Background: Pancreatic islet cell tumors are rare in adolescents, and most studies published to date focus on older patients. We utilized a national database to describe the histology and clinical pattern of pancreatic islet cell tumors in adolescent and young adult (AYA) patients, and to compare AYAs to older adults. We hypothesized that AYAs with pancreatic islet cell tumors would have better overall survival. Methods: The National Cancer Data Base (NCDB, 1998–2012) was queried for AYA patients (15–39 years) with a pancreatic islet cell tumor diagnosis.

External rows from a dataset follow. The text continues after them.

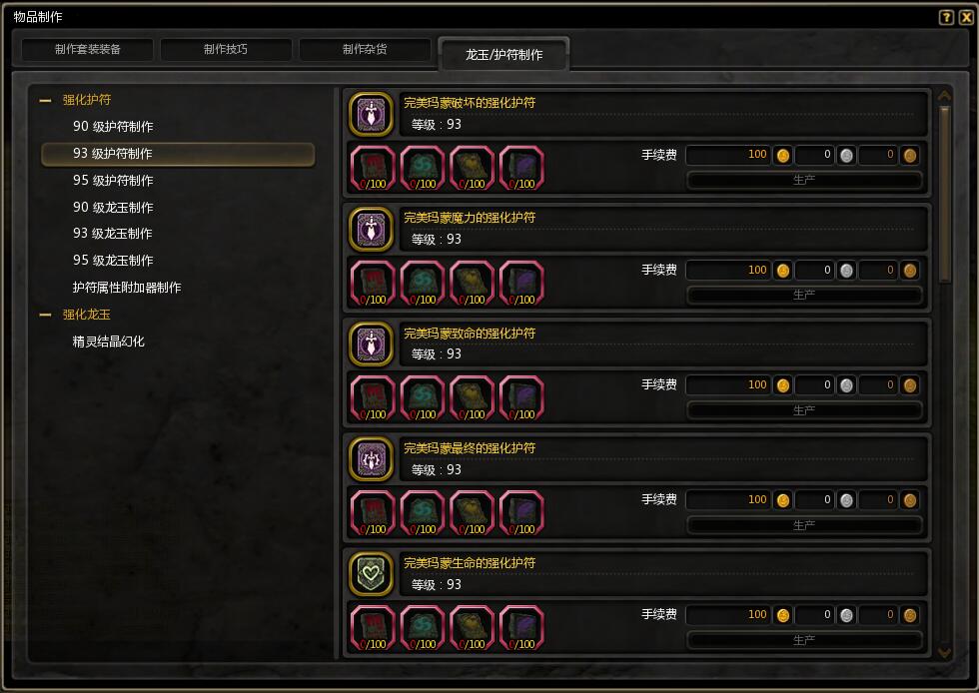Open the help question mark icon
The height and width of the screenshot is (693, 979).
(x=947, y=17)
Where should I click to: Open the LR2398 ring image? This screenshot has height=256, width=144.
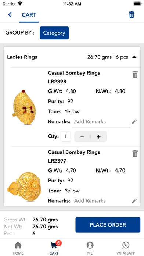coord(24,107)
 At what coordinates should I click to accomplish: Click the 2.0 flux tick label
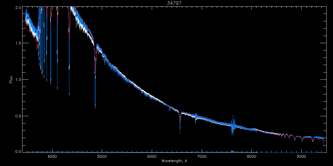click(x=18, y=7)
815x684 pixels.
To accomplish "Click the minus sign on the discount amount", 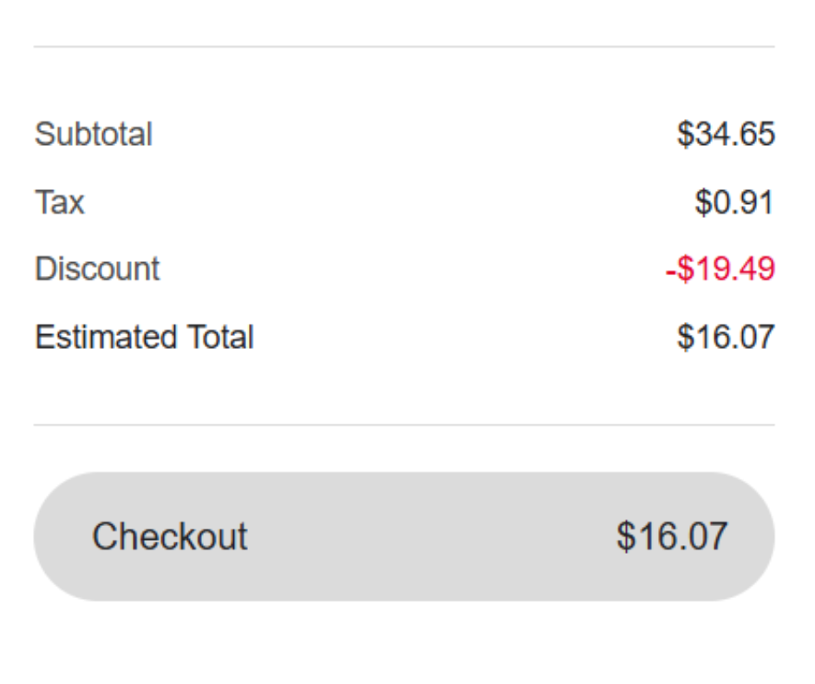I will tap(670, 270).
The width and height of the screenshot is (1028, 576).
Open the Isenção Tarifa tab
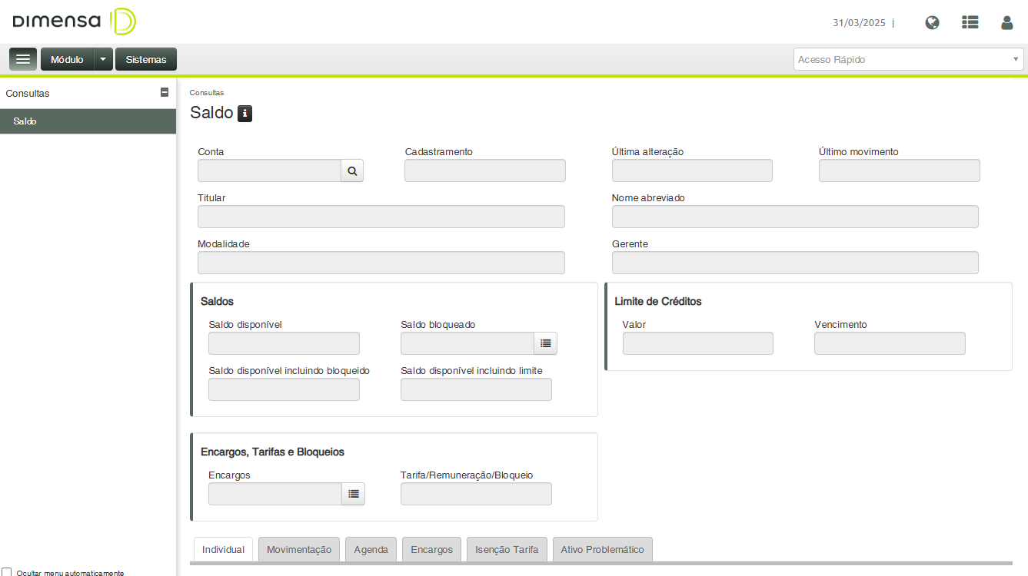click(x=507, y=550)
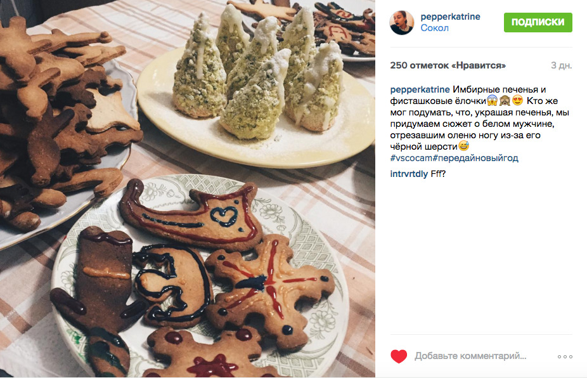Click the main cookie photo
587x378 pixels.
coord(188,188)

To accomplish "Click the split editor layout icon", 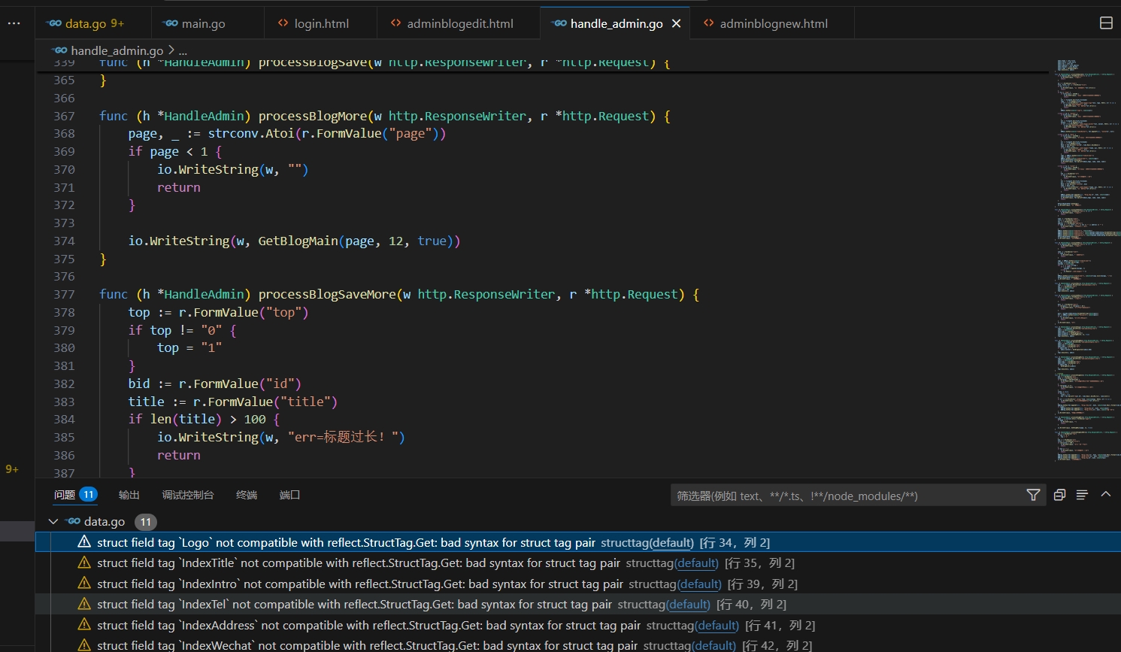I will (x=1106, y=23).
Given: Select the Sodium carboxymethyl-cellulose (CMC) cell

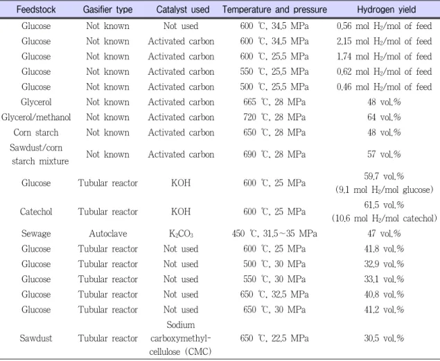Looking at the screenshot, I should [180, 338].
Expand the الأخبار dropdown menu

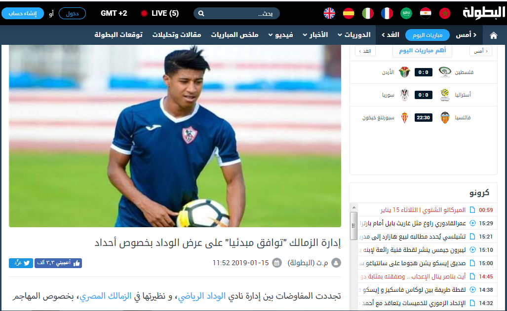(315, 35)
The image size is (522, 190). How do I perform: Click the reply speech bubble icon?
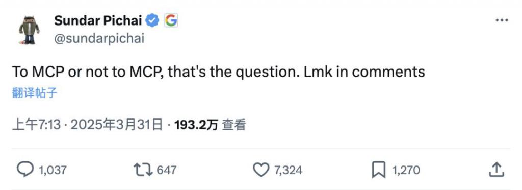tap(25, 170)
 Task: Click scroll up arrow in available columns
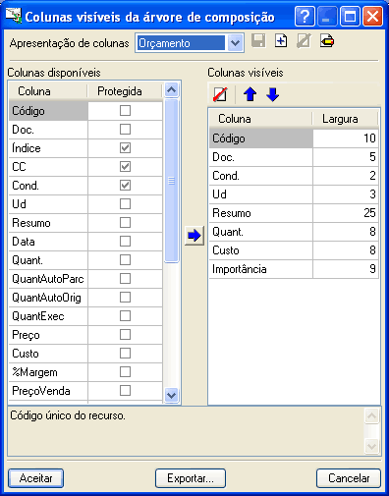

Demographics, tumor characteristics, treatment modalities, and outcomes were abstracted and compared to adults (≥ 40 years). Results: 383 patients (56.4% female, 65% non-Hispanic Whites) were identified, with a median age of 27 (IQR 16–34) years. Islet cell carcinoma was the most common histology. Of patients with known stage of disease, 49% presented with early stage (I or II). Seventy percent of patients underwent surgical resection, including local excision 44%, Whipple procedure 37.5%, or total pancreatectomy 19%. Chemotherapy was utilized in 27% and radiotherapy in 7%. All-cause mortality was 36%. AYA patients underwent more extensive resections (p = 0.001) and had lower mortality rates (p < 0.001), with no differences in tumor stage or use of adjuvant therapies, when compared to adults. Conclusions: AYA patients with pancreatic islet cell tumors had comparable utilization of adjuvant therapies but underwent more extensive resections and demonstrated a higher overall survival rate than adult counterparts. Further investigation into approaches to earlier diagnosis and tailoring of multimodality therapy of these neoplasms in the AYA population is needed. Levels of evidence: Prognostic Study, Level II — retrospective study.